Espero que não. Mas que a greve não deixou a companhia em melhores condições, não deixou. E em teoria isso pode ter acontecido. No dia 15 verificaremos se algum concorrente deixou de apresentar a proposta firme em resultado da incerteza que a companhia tem de enfrentar pelo custo de reputação de uma greve tão prolongada e que tinha um sentido político. Hoje isso já é inequívoco.
Acredita que um Governo do PS pode fazer reverter ainda a privatização da TAP?
A privatização da TAP não foi um capricho do Governo e não está a ser conduzida de forma ilegal. Portanto, se a privatização for bem-sucedida, espero que isso seja respeitado pelos governos seguintes. Os governos estão sujeitos à lei – e se um Governo no futuro quiser desfazer o negócio só o poderá desfazer no quadro do próprio contrato de alienação. Agora, a ideia de ameaçar os concorrentes, procurando de certa maneira fazer abortar o processo de privatização acenando com a disponibilidade para fazer reverter o negócio no dia seguinte, parece-me uma estratégia que não cumpre com os comportamentos de correcção que os Estados democráticos devem ter.
Sendo Angola já o quinto maior país do mundo de maior emigração portuguesa, com mais de 150 mil trabalhadores, neste momento de dificuldades não deveria o Ministério dos Negócios Estrangeiros marcar uma presença local mais efectiva junto desses trabalhadores?
O Ministério dos Negócios Estrangeiros, em nome do Governo, tem tentado encontrar pontos de diálogo com o Governo angolano, de forma a poder minorar o efeito de medidas que tiveram de ser adoptadas em Angola. Ao mesmo tempo, explora hipóteses de apoio às empresas que estão sob maior pressão. Estou muito satisfeito com o trabalho que o ministro dos Negócios Estrangeiros desenvolveu. E o ministro da Economia e o vice-primeiro-ministro também tiveram um diálogo muito útil quer ao nível diplomático, quer ao nível homólogo. Não ficámos à espera que as coisas acontecessem, fomos ter com o Governo angolano e procurámos encontrar boas soluções. Eu próprio estive bastante activo cá.
Sente diferenças entre a oposição que fazia António José Seguro e a que faz António Costa?

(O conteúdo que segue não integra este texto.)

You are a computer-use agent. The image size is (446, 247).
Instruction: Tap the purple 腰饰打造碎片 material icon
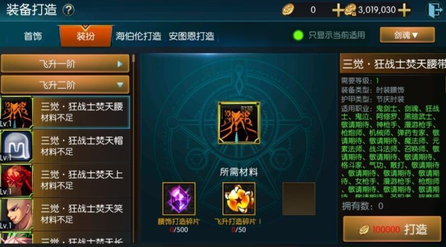click(x=179, y=198)
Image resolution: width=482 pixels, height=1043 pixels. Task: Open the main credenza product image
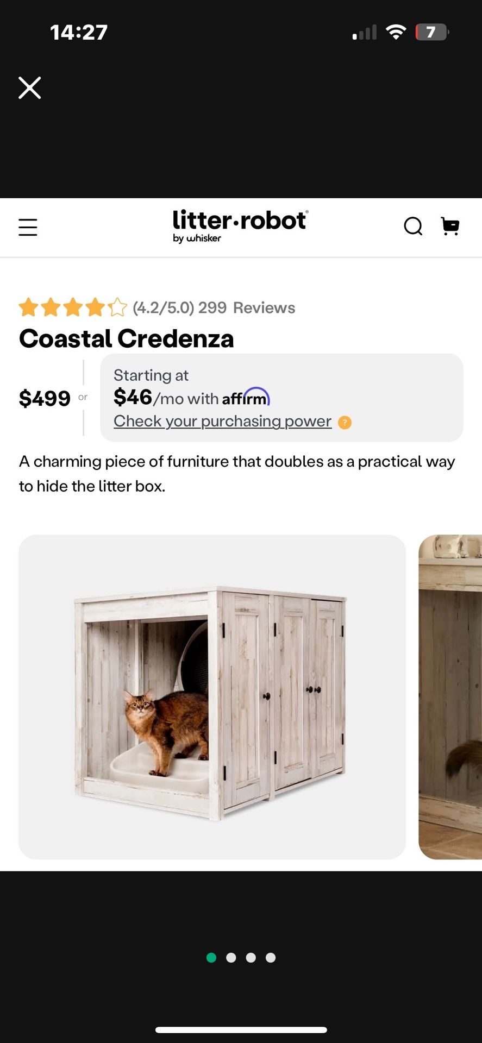[212, 696]
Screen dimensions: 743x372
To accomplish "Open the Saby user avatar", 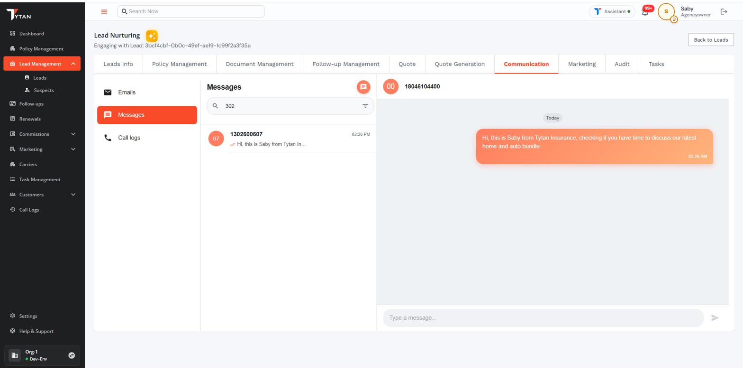I will (666, 12).
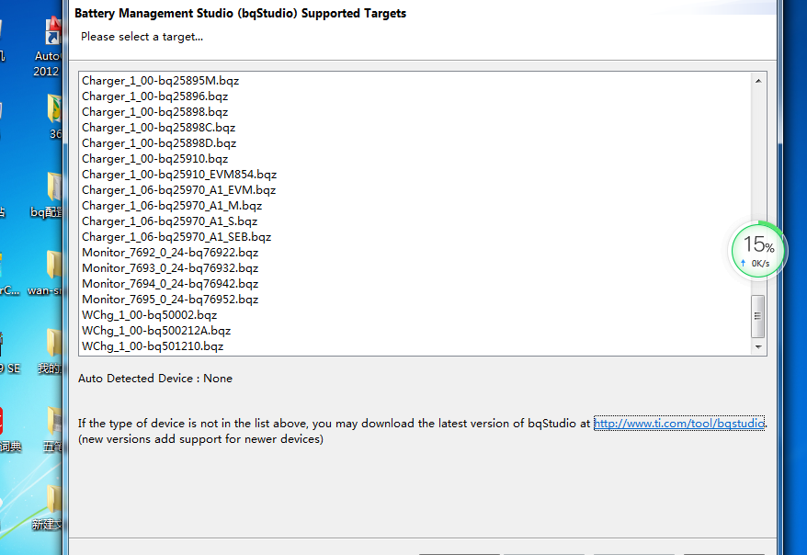The width and height of the screenshot is (807, 555).
Task: Click the target list scroll-up arrow
Action: coord(758,81)
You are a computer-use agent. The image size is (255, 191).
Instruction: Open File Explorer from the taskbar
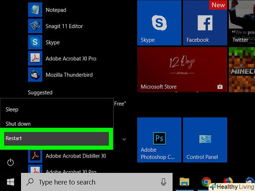click(184, 182)
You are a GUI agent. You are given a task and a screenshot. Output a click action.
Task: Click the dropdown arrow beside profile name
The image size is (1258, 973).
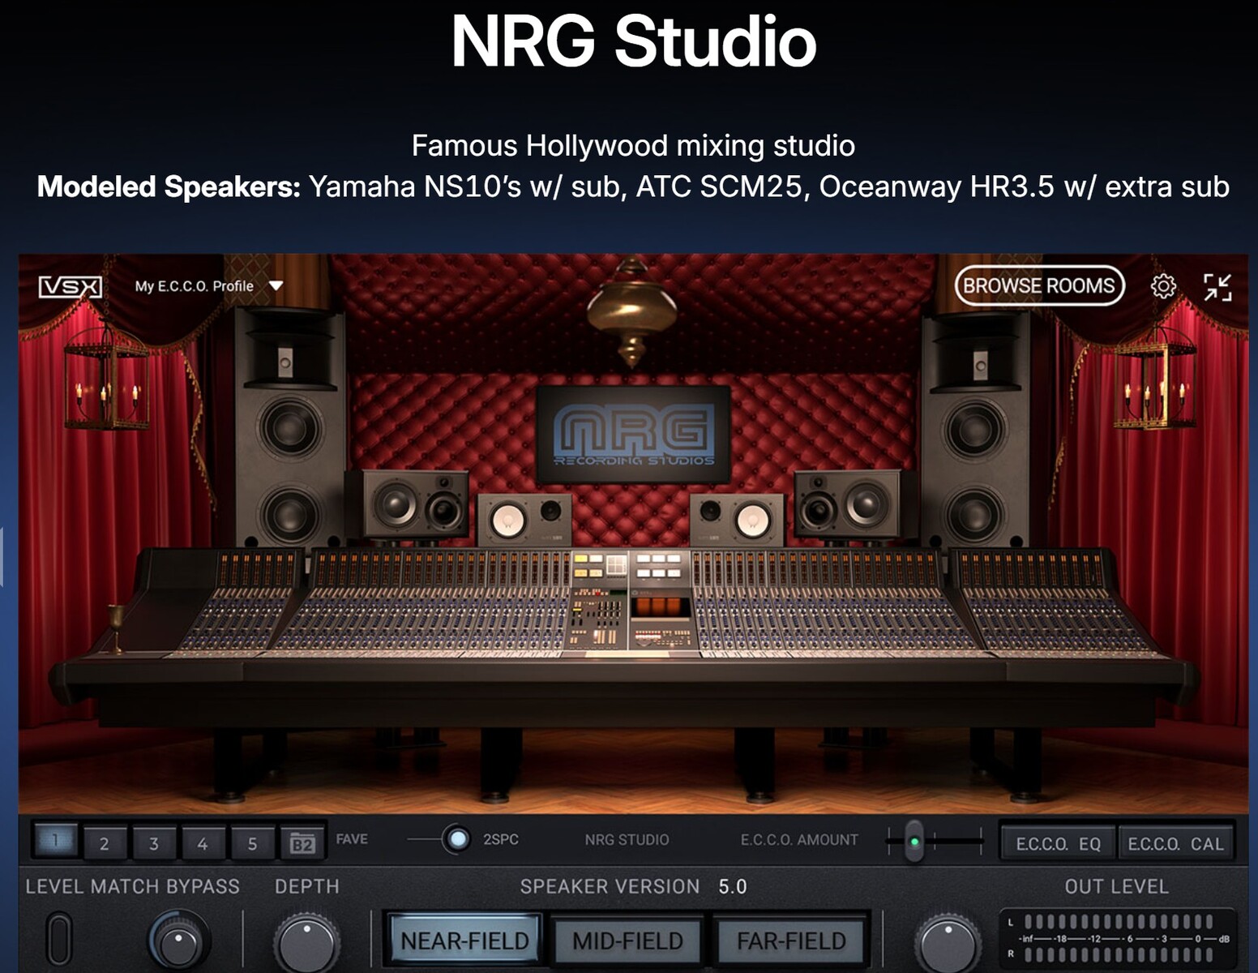pyautogui.click(x=276, y=286)
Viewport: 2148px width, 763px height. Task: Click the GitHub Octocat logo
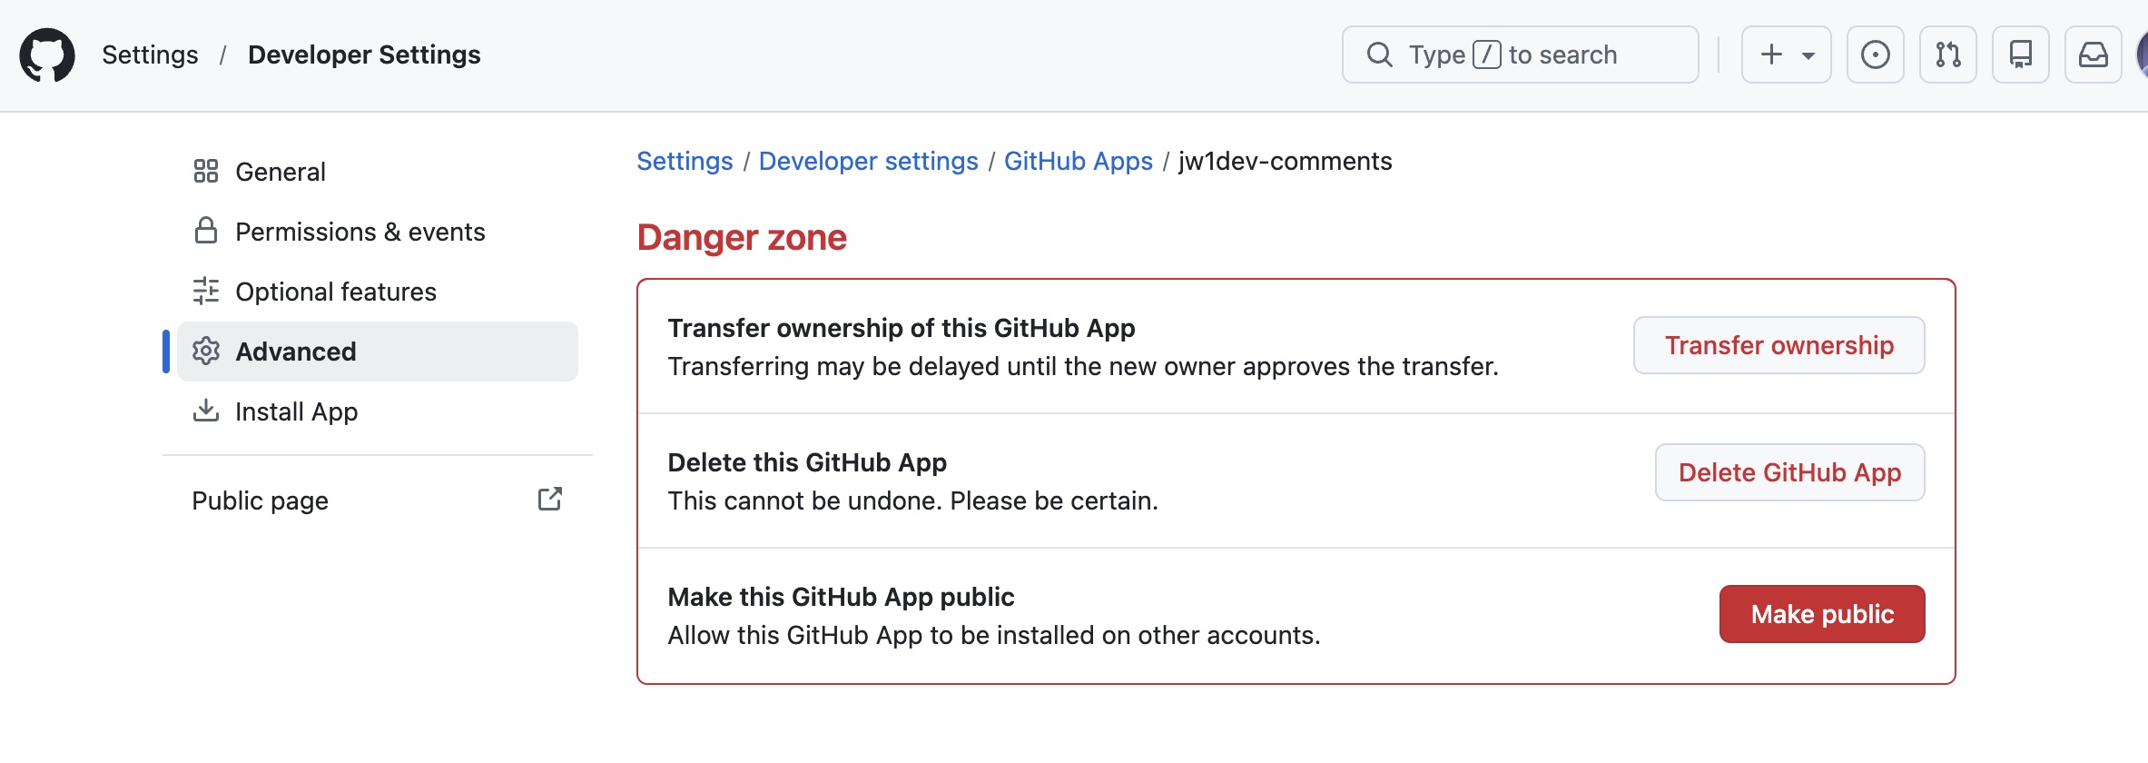click(47, 55)
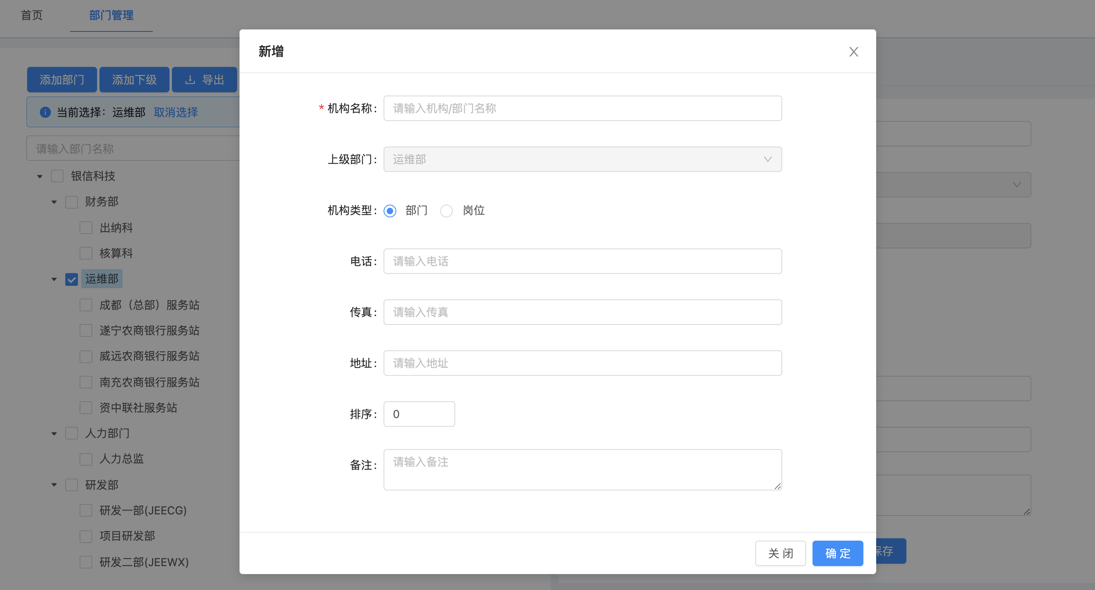The width and height of the screenshot is (1095, 590).
Task: Collapse the 人力部门 tree node arrow
Action: 54,434
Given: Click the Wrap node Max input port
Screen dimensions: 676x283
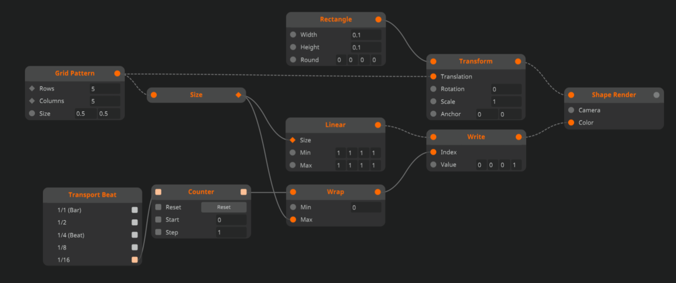Looking at the screenshot, I should (x=293, y=220).
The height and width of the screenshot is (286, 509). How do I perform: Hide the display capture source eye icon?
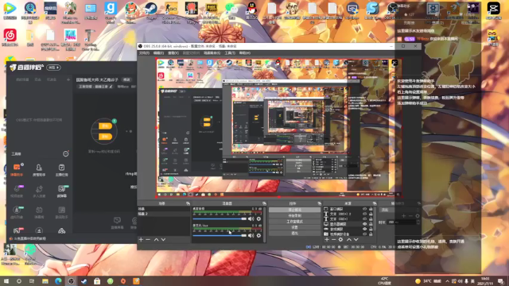(x=364, y=224)
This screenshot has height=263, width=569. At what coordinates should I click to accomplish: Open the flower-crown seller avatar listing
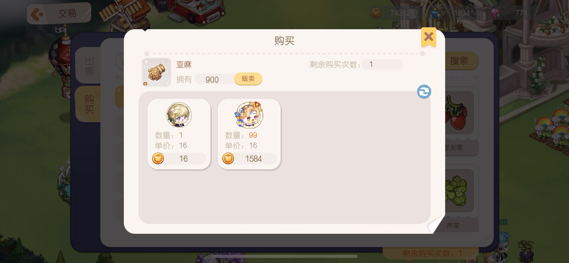(249, 115)

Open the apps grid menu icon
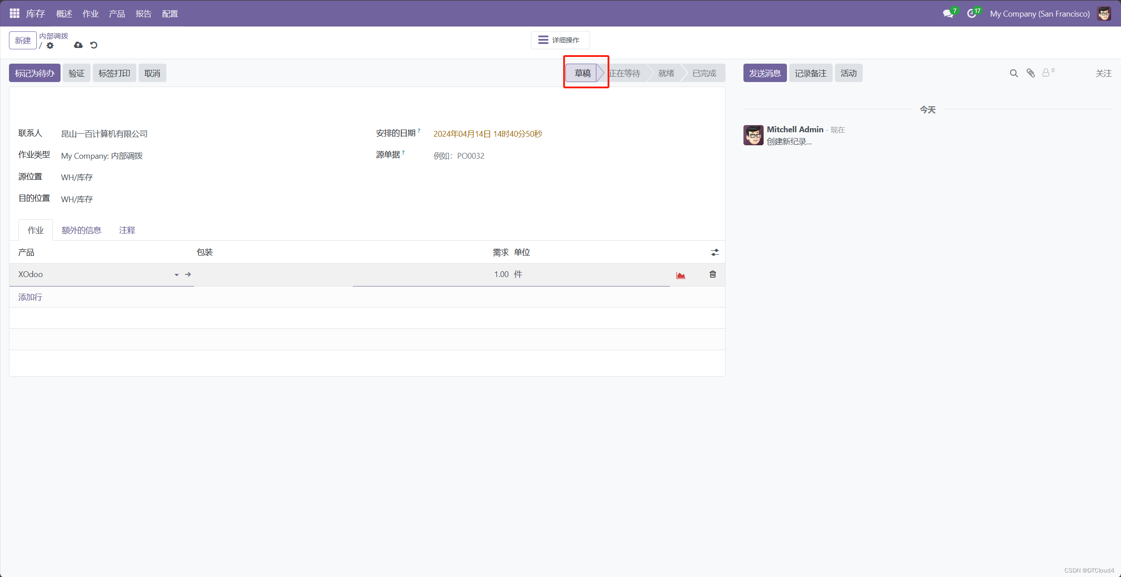click(14, 13)
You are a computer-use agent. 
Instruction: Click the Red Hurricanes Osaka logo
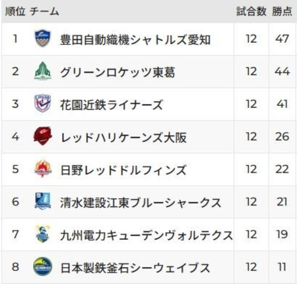pyautogui.click(x=43, y=136)
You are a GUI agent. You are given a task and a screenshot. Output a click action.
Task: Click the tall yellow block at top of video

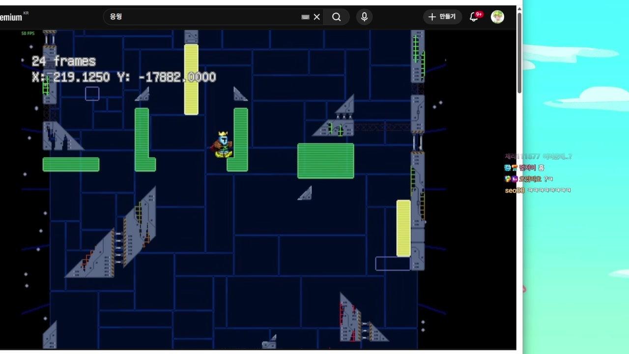pyautogui.click(x=191, y=79)
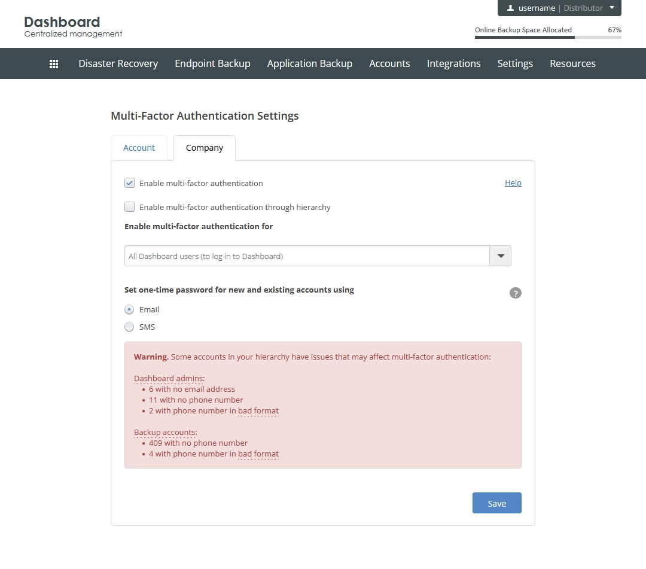The width and height of the screenshot is (646, 569).
Task: Click the All Dashboard users combo box
Action: point(318,256)
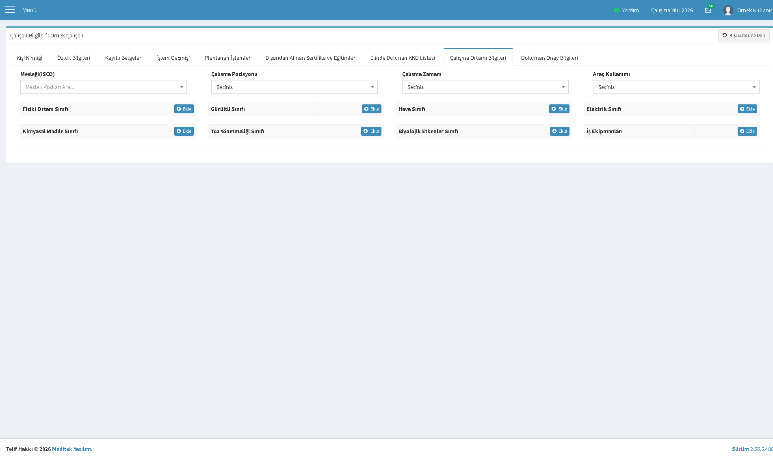
Task: Add a Kimyasal Madde Sınıfı entry
Action: pyautogui.click(x=184, y=131)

Os tempos são muito diferentes. António Costa está a preparar as eleições, António José Seguro esteve a preparar a sua liderança, a afirmação da sua liderança durante um período que foi muito difícil no país. Julgo, em qualquer caso, que não há diferenças muito grandes nas medidas de fundo apresentadas por ambos. A perspectiva é a mesma: repor as 35 horas, repor os feriados, baixar o IVA na restauração, remover todas as medidas difíceis que foram implantadas. Todo esse discurso, que era o discurso de António José Seguro, é o discurso de António Costa. A ideia relativamente à renegociação da dívida parece ser um bocadinho diferente apenas porque António Costa está mais calado nesta matéria. Mas o seu líder parlamentar foi um dos subscritores do documento. António Costa faz tudo o que está ao seu alcance para poder ganhar as eleições, mesmo fornecendo um menu de medidas que dificilmente deixarão de ser consideradas eleitoralistas.
A propósito do programa macroeconómico do PS, quais são as grandes diferenças que vê em relação ao Plano de Estabilidade do Governo?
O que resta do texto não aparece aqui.